Cameo Portraits & Custom Jewelry

The Pocahontas Earrings

July 11th, 2007

A pair of mussel shell earrings set in silver and believed to be among the only surviving possessions of legendary American Indian princess Pocahontas on display at a London museum in their first public showing since 1907.

Each earring is formed of a double mussel-shell, the rare white kind found on the eastern shore of the Berings Strait. They are set in silver rims, inlaid with mother-of-pearl, and are worth approximately $500,000.

The Pocahontas Earrings

Bly Straube, curator of the Jamestown Rediscovery project, said “The earrings on display at Museum in Docklands are most likely to have been crafted during Pocahontas’ sojourn amongst the well heeled of London’s court society. In 1866 a new bride of the Rolfe family was presented with them, and told that they were handed down through the generations and had been Pocahontas’ earrings.”

To start with pearls were often worn by Native American nobility, yet this pair has silver rims with steel point inlays, which suggests they were set in England. However, we do know that while imprisoned in the Tower of London the Earl of Northumberland repaired some earrings for Pocahontas.

The earrings were handed down through the Rolfe family and now belong to the Association for Preservation of Virginia Antiquities.

Drawing of Pocahontas

Pocahontas, daughter of Chief Powhatan of the Algonquin Nation, gained fame for keeping peace and serving as an “ambassador” between American Indians and British settlers.

“She is often referred to as an ambassador between two cultures.

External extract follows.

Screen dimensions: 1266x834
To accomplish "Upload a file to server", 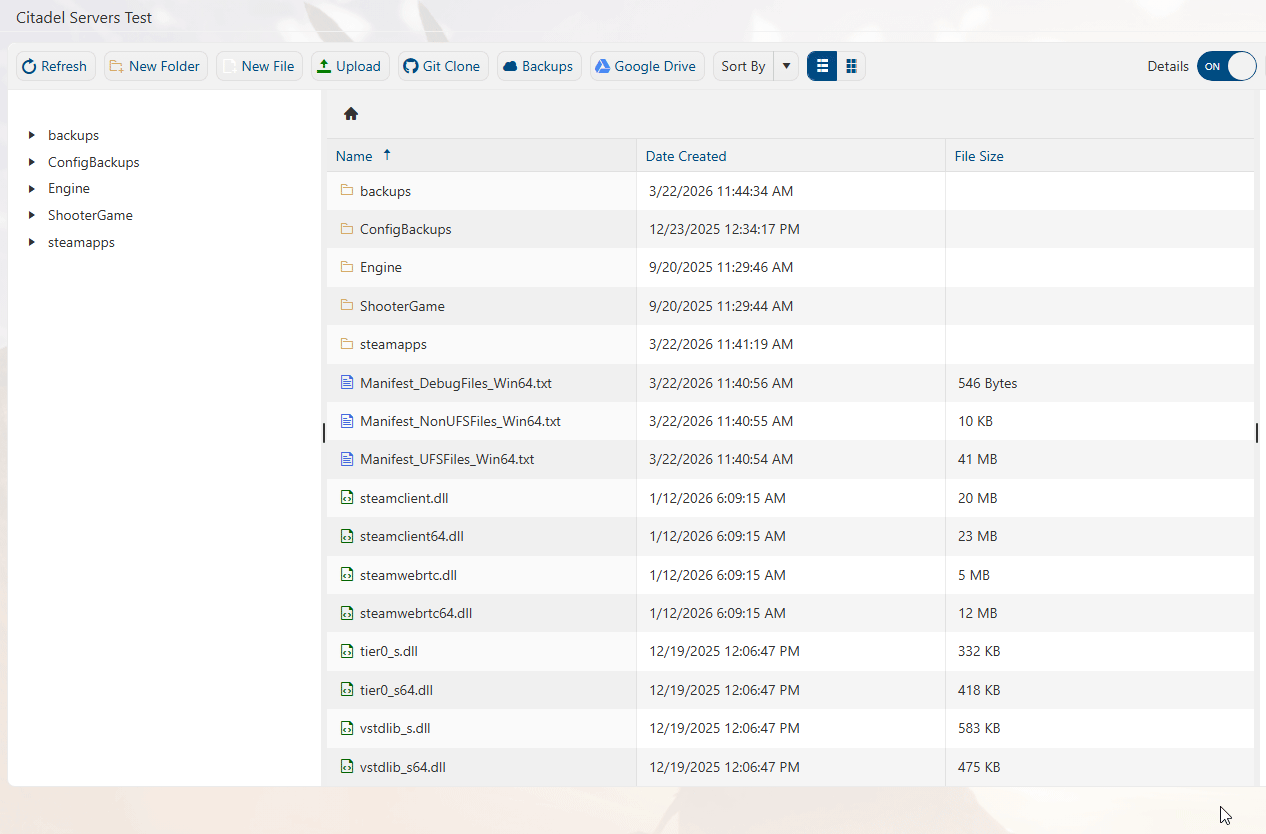I will (x=350, y=66).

You can see her coming (to London) and dying here and being buried here as evidence of that, as sort of a link between the two countries,” said Bly Straube of the Virginia antiquities group.

The earrings were sent from Virginia for the exhibition at the Museum of Docklands marking the upcoming 400th anniversary of the first permanent British settlement in America at Jamestown, Va., which was founded in 1607. They were on display in London until July 10, 2005 and then returned to Virginia for the 2006 opening of a new museum of colonial artifacts at Jamestown.